** Dataset records follows **
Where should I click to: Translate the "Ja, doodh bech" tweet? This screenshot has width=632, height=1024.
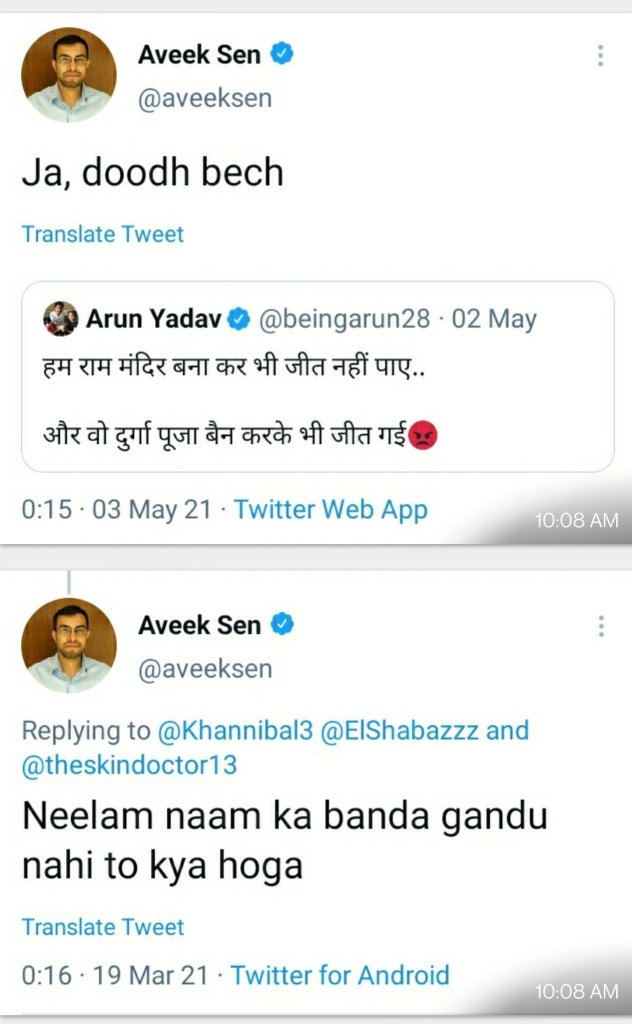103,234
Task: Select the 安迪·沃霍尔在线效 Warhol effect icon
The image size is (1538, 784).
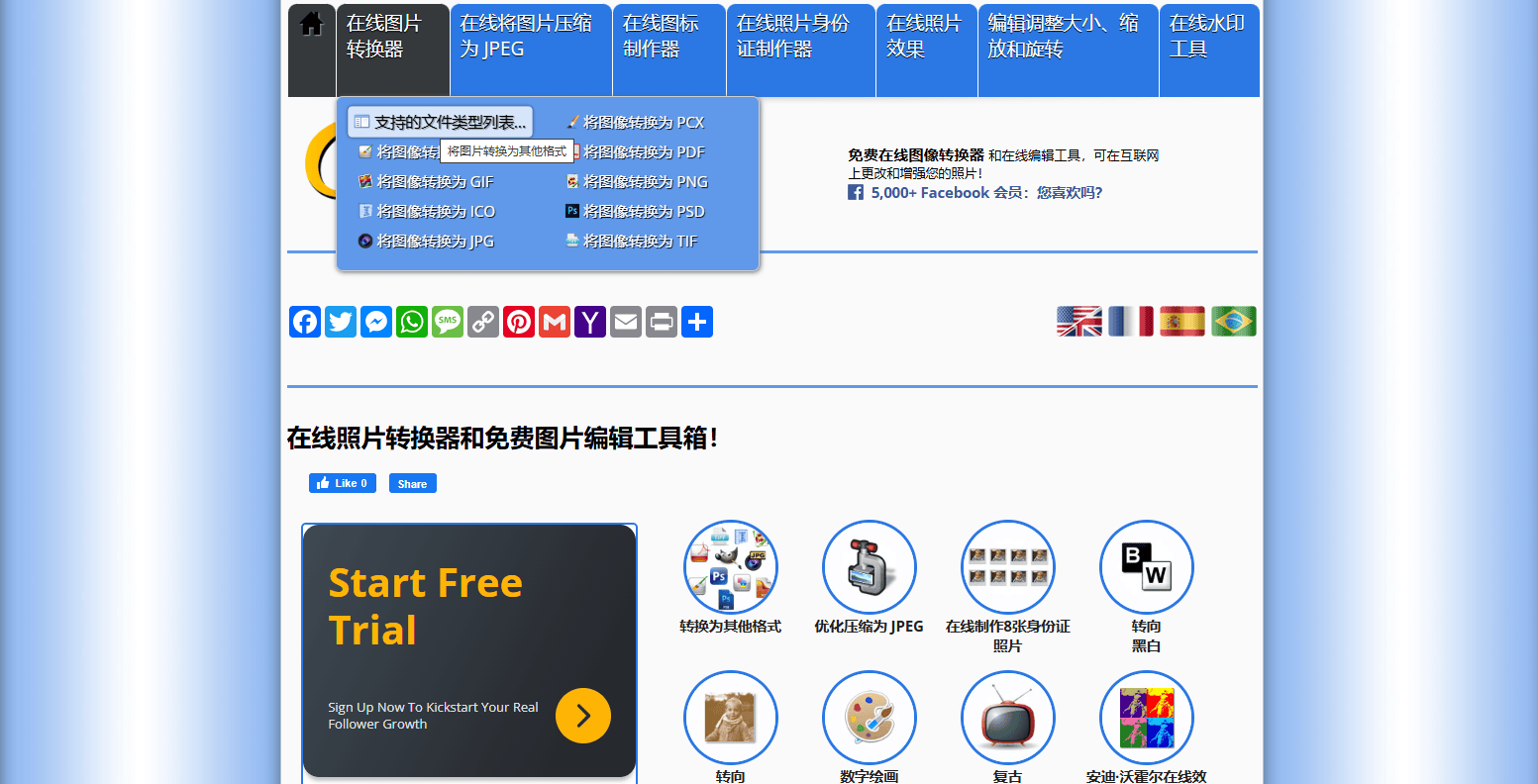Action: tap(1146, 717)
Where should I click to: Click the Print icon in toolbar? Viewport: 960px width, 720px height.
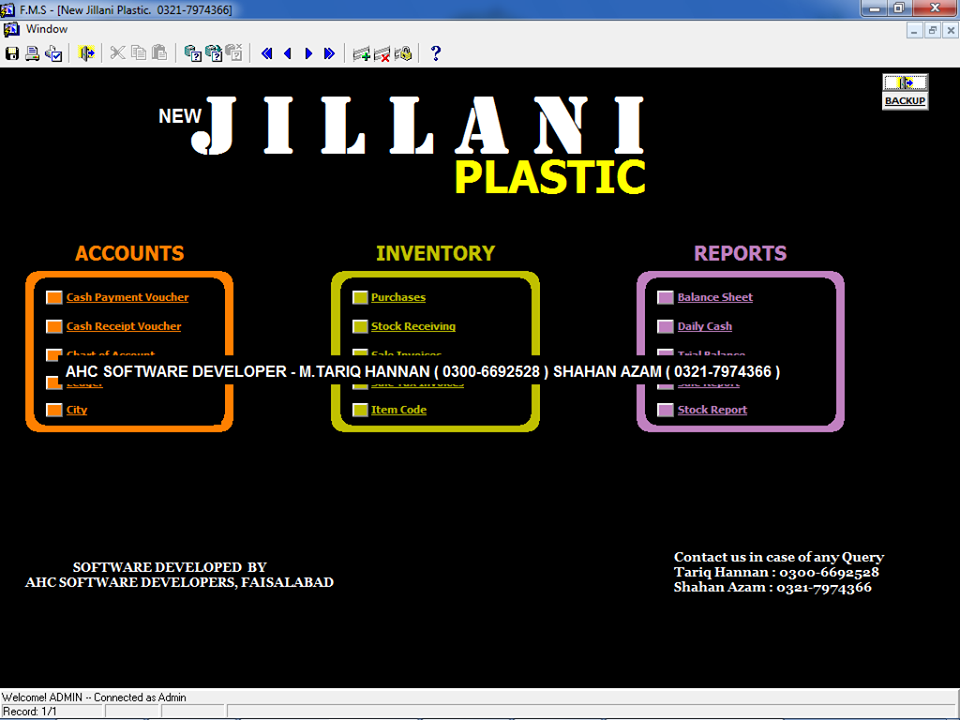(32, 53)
** End of Dataset records **
◆ What to produce:
All lines from the one holding "Task: Select the 安迪·沃霍尔在线效 Warhol effect icon" through the last line of the records need to be copied exactly, both ends included, and the pictures left behind.

◆ Exercise solution:
Task: Select the 安迪·沃霍尔在线效 Warhol effect icon
The image size is (1538, 784).
Action: tap(1146, 717)
Where should I click to: Click the Print icon in toolbar? Viewport: 960px width, 720px height.
(32, 53)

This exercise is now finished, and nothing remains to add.